─── Text section ───
The first thing Fire Chief David Grunes wants you to know about the facilities at 55 The Great Road is this: “There may be deficiencies, but we do our job. And there’s a commitment, a value system that has been instilled.”
On Monday, March 28, voters at Annual Town Meeting will decide whether to purchase 139 The Great Road, and whether to finance a design for a new fire station at that location. There is some opposition to the proposed site because it is within the Bedford Center Historic District.
But no one now, or over the past several years of intense consideration of potential sites, has anyone even suggested that a new fire and rescue facility is not an immediate need.
The building is more than 70 years old. There are many issues with the tired headquarters, but Capt. Mark Sullivan boils it down to two major problems: “The apparatus floor and storage in general. There’s too much equipment and too little space.”
“Our core mission is: We are here for the community,” asserted Grunes. “And just to protect lives and property, we just need the tools and the staff.”
But “staff” is a changing variable. Sullivan noted that when he joined the department in 1996 there were five firefighters per shift; now there are seven
These days, he said, “it’s like recruiting a college athlete.” And the quality of the facilities is a major factor. “These guys can pick and choose where they work,” added Grunes. “It’s tough for us to say, ‘You’re going to share a restroom with a washing machine.’
“Covid has accelerated the need for us to get out of here,” the chief added, as firefighters and paramedics are sleeping all over the place, to avoid an outbreak of Covid-19.
There are three bays facing The Great Road. Grunes said the department requires four to maximize response from the appropriate apparatus. And overall, “we need more width and clearance.”
Spacing between vehicles in the bays is a problem – there isn’t enough of it. The trucks are close enough to impede the quick donning of gear. The hoses that vent diesel fumes out of the building add to the congestion.
The chief said that when bidding on a ladder truck, the department is limited because most of the models are a foot too tall to fit in the current quarters. “It’s a miracle we don’t take out more mirrors when backing in the ladder truck,” Sullivan cracked.
The department’s second ambulance is stored inside – but behind the big ladder truck. So when it’s needed, a firefighter pulls the truck out of the way, then backs it into the space, and sometimes has to then hop onto the ambulance if needed on the crew. Sullivan said the choreography resembles “Keystone Kops.”
Outside, besides limited parking, there’s a more serious situation. The forestry truck, which stays outside, and another piece of apparatus, which faces the rear bays, have to exit via School Avenue, on the west side of the station. Sometimes they encounter cars or even delivery trucks, serving the businesses next door and blocking the way.
Besides the forestry truck, there’s more equipment that just can’t fit. The ice rescue gear is kept in a tent. The hazardous materials trailer is kept near Town Center, and some spare equipment is at the town-owned row of dilapidated garages on the southern end of the VA Hospital campus.
Off the bays, on each side, are a series of storage rooms, each with a purpose. But Lt. Nick Sanderson explained, “There’s no space that’s a dedicated room for one use.” Many rooms feature ceiling tiles stained with water damage.
“Every room seems to double as storage,” Sullivan observed. “There is constantly storage moving from one thing to the next. We knew 10 years ago we would run out of space.”
───
Exercise instructions:
Copy out the passage of the article about the Bedford fire station word for word, starting with "On Monday, March" and going on through "Center Historic District.".
─── Data for analysis ───
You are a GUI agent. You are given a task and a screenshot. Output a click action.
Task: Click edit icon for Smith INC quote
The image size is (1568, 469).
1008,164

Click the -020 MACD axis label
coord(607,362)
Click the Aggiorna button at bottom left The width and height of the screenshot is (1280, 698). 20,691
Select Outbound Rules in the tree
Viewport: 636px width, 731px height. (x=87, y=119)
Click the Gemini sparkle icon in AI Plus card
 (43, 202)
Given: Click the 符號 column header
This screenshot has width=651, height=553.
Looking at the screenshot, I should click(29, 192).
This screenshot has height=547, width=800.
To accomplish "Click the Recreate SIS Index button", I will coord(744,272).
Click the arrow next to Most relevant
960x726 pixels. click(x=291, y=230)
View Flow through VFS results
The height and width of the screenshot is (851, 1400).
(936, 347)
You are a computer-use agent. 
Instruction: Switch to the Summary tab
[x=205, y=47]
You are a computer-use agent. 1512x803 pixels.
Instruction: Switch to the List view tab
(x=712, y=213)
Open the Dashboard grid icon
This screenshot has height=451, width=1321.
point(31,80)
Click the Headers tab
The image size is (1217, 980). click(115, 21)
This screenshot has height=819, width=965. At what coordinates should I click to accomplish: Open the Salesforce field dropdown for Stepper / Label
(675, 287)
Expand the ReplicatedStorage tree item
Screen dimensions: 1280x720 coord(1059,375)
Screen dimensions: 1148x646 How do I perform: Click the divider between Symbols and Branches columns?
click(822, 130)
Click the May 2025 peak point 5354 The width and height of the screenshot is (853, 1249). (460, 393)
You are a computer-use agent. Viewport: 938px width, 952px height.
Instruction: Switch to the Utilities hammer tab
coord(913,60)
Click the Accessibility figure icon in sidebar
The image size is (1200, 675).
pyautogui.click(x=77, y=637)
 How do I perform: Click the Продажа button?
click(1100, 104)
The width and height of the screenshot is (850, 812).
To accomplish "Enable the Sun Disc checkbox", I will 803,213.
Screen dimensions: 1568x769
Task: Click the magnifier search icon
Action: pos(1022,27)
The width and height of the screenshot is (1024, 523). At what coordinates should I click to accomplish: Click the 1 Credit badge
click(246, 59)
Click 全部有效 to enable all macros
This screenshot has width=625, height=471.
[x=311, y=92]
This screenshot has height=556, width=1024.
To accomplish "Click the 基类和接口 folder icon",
───
Your response:
On Monday, March 28, voters at Annual Town Meeting will decide whether to purchase 139 The Great Road, and whether to finance a design for a new fire station at that location. There is some opposition to the proposed site because it is within the Bedford Center Historic District.